● Extract to read:

Best way to download specific parts of DBPedia

rogargon · June 19, 2021, 11:10am

We have been using a subset of files of the 2016 DBPedia dump to illustrate the capabilities of a semantic data exploration tool called Rhizomer. The subset includes just those parts that facilitate the user experience when exploring DBPedia with Rhizomer without overwhelming the user with too much information.

The details about the subset of the 2016 dump we are using are available from:

We would like to use the last version of DBPedia dumps but exploring the mechanisms to download DBPedia available now, we haven’t been able to see a clear connection between the files we were using and those available right now. Any guidance about how to proceed to get a similar subset of DBPedia using the new download mechanisms would be highly appreciated.

By the way, you can explore DBPedia using Rhizomer at: RhizomerEye

kurzum · June 21, 2021, 5:42pm

Hi @rogargon,
two things at the beginning: 1. Could you correct DBPedia to DBpedia wherever you find it (also Rhizomer docu), 2. I am writing some Databus things below, but we will soon release Databus 2.0 which has some small, but breaking changes, so could be that you need to update some things later, when this happens.

● Problem:
Please write what comes next in the DBpedia download thread, starting right after kurzum's note about the coming Databus 2.0 release.

● Supplied records:
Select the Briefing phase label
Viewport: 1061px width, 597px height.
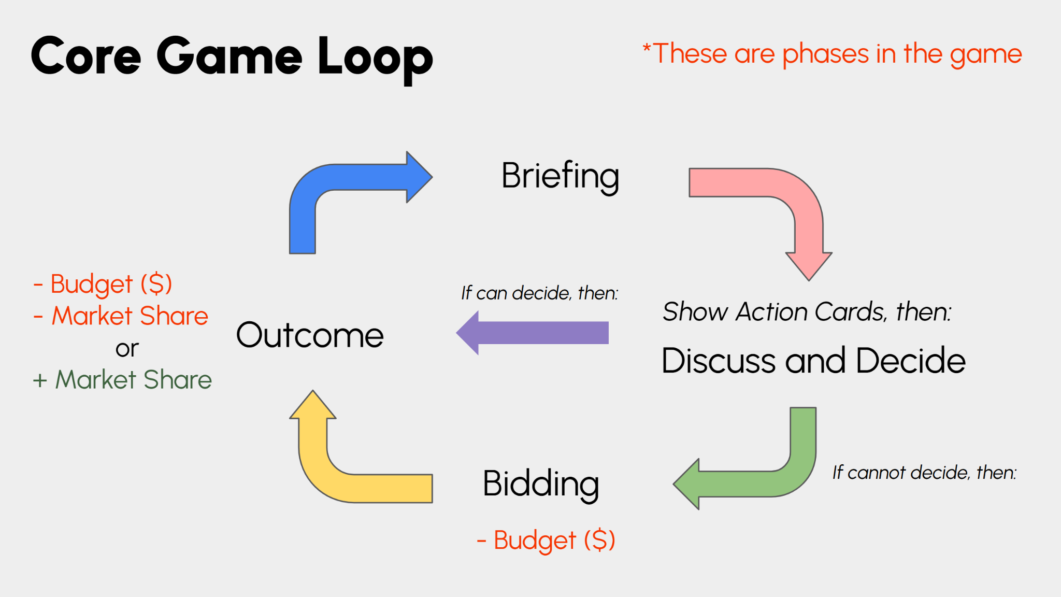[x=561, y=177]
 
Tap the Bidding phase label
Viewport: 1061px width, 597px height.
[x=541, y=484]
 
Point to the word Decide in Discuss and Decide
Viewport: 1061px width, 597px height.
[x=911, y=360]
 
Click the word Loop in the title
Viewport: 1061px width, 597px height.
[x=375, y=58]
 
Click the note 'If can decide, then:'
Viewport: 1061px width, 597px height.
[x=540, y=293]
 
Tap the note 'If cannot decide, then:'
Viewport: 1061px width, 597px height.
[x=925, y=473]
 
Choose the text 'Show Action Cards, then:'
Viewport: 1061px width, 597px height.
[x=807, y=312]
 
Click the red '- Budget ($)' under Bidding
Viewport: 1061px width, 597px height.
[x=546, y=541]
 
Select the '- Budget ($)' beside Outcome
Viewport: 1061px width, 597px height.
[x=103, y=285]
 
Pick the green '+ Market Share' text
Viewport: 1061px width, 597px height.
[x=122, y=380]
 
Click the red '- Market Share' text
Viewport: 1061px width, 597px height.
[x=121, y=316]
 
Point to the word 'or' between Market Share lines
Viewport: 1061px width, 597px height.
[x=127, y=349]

● The output:
Other than that the use case you have is one of the main features of the Databus. DBpedia is now extracting 5000 files monthly and nobody needs all of them. So we refactored the releases into a Maven structure. I had a look at Rhizomer and it also uses Maven in the RhizomerAPI. Databus works similar to software dependency management in Maven using a user/group/artifact/version/file structure.

For each file from the list, you need to select the appropriate artifact and version. Instead of writing <dependency><group><artifact>etc in the pom.xml things can be shortened with sparql. I made a query which covers your 18 files, see this link. Note that images are missing and abstracts are old. the latter is being fixed now. Or well you could switch to the dev artifacts: https://databus.dbpedia.org/vehnem/text/short-abstracts and https://databus.dbpedia.org/vehnem/text/long-abstracts

Another option is to 1. register at databus.dbpedia.org and 2. use the collection feature. It is like a shopping cart, where you can aggregate all files you need under one collection URL. This is what we did for latest-core. You could make a stable collection for Rhizomer once a year.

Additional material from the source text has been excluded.